NeoGAFs Kent Brockman

We thought we’d go to the top and ask Bungie CEO and Chairman Pete Parsons about the future of the game, but also the legacy of the developer itself.

What followed was an earnest conversation about the pandemic, the power that Destiny 2 holds when social interaction is harder to come by, and Bungie’s approach to crunch and culture. And of course, how that split with Activision came about, why it happened, what Bungie lost during the transition, and what the future of Destiny, and new games, look like as an independent entity.

Patrick Dane: Going back to the culture of Bungie, again, I mostly hear passionate things from Bungie designers and how they enjoy working there. That is not true of everywhere. How do you go about creating a positive development environment? Especially with conversations about crunch going around the industry, how do you go about looking after your team?

Record extracts =>
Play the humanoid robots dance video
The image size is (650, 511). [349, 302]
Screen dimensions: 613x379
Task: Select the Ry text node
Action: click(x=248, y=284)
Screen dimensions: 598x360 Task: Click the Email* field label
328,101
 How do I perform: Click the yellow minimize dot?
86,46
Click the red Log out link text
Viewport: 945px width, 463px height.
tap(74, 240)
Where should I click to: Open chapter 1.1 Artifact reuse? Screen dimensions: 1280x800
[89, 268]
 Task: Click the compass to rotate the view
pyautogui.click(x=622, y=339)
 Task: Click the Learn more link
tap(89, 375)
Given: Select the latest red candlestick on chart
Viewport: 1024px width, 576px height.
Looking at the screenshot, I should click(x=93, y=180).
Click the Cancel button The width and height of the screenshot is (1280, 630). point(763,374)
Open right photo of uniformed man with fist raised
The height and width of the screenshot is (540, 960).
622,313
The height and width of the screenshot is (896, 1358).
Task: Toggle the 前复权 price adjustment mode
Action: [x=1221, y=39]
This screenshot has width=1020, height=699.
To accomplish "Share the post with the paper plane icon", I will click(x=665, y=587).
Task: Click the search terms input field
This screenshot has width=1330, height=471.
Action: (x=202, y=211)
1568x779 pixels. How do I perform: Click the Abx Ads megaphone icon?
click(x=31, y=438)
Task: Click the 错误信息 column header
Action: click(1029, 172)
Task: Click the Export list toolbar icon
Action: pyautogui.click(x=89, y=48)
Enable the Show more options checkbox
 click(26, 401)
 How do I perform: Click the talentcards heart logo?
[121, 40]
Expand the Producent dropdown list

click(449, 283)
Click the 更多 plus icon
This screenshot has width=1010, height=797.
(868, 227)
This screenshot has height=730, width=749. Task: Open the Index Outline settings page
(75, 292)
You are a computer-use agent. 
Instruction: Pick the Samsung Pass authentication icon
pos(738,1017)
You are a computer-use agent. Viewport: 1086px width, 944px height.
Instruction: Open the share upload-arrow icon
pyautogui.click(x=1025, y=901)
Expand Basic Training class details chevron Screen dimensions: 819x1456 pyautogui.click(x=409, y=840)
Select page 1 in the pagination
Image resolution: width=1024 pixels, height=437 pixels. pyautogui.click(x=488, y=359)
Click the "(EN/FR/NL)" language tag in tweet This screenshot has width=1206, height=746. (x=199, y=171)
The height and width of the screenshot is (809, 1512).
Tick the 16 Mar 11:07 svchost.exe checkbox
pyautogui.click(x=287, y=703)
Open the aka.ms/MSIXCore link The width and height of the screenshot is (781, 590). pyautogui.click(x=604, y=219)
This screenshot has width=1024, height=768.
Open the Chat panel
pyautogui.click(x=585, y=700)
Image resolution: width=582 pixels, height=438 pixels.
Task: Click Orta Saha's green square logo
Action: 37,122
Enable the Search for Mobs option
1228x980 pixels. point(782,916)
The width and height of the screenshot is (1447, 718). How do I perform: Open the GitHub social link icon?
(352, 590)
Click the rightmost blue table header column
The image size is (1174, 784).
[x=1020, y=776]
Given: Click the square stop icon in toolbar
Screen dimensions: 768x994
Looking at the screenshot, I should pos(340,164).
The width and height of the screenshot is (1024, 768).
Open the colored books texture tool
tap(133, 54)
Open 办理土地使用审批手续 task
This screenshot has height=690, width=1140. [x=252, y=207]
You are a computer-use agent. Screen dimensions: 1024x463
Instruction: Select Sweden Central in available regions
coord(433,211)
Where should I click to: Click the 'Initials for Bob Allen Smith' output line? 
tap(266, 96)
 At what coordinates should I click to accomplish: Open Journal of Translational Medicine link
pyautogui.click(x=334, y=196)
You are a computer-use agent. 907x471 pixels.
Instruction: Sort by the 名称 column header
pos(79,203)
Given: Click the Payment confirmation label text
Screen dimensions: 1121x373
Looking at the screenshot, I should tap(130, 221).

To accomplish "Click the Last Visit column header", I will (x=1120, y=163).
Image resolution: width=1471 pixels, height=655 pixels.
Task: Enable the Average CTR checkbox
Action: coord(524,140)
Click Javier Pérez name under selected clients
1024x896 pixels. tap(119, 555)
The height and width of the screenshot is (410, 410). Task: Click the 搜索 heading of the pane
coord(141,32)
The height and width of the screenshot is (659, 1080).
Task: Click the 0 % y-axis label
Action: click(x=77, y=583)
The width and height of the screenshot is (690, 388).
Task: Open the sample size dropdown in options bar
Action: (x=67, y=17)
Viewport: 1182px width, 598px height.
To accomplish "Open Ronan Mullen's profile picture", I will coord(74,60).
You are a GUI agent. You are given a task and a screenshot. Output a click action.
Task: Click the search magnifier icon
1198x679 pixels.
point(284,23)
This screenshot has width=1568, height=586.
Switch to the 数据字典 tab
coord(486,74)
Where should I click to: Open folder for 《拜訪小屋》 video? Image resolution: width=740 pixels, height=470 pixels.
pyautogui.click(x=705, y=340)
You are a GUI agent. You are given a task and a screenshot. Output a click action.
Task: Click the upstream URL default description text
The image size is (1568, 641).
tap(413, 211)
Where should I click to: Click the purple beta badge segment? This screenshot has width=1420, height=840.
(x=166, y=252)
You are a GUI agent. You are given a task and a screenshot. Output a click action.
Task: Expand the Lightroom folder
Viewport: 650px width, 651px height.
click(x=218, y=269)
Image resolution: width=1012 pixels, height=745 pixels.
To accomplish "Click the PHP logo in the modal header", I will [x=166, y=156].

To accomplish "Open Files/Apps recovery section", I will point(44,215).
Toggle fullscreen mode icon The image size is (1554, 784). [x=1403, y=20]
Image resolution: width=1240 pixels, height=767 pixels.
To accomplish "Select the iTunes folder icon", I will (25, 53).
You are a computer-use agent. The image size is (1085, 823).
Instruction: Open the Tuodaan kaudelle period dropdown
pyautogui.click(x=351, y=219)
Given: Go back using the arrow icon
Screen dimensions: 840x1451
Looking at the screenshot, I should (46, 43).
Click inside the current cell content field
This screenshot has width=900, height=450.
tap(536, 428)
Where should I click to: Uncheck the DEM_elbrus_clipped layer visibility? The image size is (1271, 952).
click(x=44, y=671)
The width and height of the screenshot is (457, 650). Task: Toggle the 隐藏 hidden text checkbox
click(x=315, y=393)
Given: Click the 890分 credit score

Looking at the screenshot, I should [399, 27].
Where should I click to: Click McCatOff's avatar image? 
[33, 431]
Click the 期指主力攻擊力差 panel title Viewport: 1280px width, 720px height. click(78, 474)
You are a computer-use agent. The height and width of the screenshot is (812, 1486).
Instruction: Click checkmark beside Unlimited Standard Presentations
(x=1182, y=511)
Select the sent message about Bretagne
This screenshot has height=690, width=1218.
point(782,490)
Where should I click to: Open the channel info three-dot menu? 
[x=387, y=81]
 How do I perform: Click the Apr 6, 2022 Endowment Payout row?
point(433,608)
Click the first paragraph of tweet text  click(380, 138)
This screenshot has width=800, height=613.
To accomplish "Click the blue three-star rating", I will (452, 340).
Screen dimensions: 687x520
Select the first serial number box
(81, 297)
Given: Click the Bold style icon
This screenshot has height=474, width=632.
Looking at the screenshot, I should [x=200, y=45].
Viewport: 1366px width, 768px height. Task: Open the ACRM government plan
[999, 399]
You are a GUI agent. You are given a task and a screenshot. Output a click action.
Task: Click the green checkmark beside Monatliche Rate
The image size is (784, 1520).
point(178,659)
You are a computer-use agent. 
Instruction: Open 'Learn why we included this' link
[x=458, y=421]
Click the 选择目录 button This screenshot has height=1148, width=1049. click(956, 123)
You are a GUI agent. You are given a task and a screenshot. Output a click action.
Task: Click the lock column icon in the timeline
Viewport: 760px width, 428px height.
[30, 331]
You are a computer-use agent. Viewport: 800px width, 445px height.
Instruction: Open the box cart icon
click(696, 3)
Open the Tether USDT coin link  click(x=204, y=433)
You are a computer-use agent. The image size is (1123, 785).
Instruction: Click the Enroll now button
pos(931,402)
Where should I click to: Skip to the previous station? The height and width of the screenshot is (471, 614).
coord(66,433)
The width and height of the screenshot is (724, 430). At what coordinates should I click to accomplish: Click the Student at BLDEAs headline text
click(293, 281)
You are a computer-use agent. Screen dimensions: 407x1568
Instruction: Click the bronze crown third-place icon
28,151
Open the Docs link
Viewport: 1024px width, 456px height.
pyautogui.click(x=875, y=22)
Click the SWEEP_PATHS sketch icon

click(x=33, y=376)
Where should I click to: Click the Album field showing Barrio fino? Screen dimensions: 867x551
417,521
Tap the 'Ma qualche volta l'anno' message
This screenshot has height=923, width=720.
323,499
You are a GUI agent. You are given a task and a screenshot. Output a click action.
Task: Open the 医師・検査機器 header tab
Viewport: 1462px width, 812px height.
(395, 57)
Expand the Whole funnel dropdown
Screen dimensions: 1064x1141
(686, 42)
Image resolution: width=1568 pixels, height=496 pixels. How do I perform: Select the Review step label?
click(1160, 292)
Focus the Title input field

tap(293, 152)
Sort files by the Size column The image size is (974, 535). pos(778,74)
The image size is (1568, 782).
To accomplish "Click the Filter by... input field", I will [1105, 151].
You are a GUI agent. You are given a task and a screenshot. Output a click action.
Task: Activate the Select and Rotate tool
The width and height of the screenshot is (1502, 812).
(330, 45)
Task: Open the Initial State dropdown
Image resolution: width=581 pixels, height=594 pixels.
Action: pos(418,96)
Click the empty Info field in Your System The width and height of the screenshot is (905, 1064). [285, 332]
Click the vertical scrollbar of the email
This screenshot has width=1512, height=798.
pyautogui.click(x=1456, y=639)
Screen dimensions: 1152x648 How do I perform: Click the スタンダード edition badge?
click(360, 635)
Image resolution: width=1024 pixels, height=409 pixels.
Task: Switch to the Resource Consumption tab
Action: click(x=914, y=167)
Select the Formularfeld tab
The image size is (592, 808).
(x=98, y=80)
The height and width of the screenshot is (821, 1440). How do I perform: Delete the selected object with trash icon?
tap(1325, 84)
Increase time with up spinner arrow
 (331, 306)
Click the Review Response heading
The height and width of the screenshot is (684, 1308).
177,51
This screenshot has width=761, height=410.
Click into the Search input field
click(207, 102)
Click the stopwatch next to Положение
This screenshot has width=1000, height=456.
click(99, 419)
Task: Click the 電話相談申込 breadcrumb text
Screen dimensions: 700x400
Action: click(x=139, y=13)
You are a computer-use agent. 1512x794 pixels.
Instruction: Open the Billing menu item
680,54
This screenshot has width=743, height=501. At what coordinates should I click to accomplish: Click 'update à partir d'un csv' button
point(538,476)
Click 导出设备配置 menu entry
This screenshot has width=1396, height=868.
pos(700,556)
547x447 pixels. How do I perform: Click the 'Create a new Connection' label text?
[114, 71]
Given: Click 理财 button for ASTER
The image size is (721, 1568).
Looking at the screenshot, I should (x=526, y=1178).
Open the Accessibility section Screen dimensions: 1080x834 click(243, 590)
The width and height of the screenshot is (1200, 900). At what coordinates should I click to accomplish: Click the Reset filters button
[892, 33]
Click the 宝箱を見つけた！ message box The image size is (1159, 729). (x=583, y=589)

Assignment => Continue the interview with Bungie CEO Pete Parsons from its final sentence. The entries come from a separate source and are unrelated to the interview text.

Response to the exercise =>
Pete Parsons: Well, we have been super fortunate. We learned some painful lessons going all the way back, just for a moment, to 2004. Well, with both Halo: Combat Evolved and Halo 2, we learned some painful lesson as related to crunch and just how hard that can be. The thing that we realised, and I’m really proud of the team for realising this early on, is if we want to make these highly engaged games, that, at the risk of sounding like I’m saying buzzwords, when you make a game like Destiny, or you make the game that we have on deck next, you realise that the moment you launch is the starting line, right?

So, one of the things that we want to do is we want to make sure that Bungie as a company is a centre of creative and technical excellence. And you can’t build a centre of creative and technical excellence where people – once again, I said this about our community, I will reflect the same words for employees – where you feel like as an employee, you can come no matter who you are, where you’re from, which is actually even changing for the better with the pandemic, or how you identify that you can come and feel like you can do your best work. And you cannot do your best work if you’re crunching.

So what I’m so proud of is that the team and I look at people, certainly people on the line, but you also Patrick O’Kelley, Mark Noseworthy, David Allen and our production crews, Nya Shirzard. I mean, these are people who understand that this journey is really important if we’re going to get the best of people, and we’re not going to get the best of people if we’re crushing them, so we can’t do that.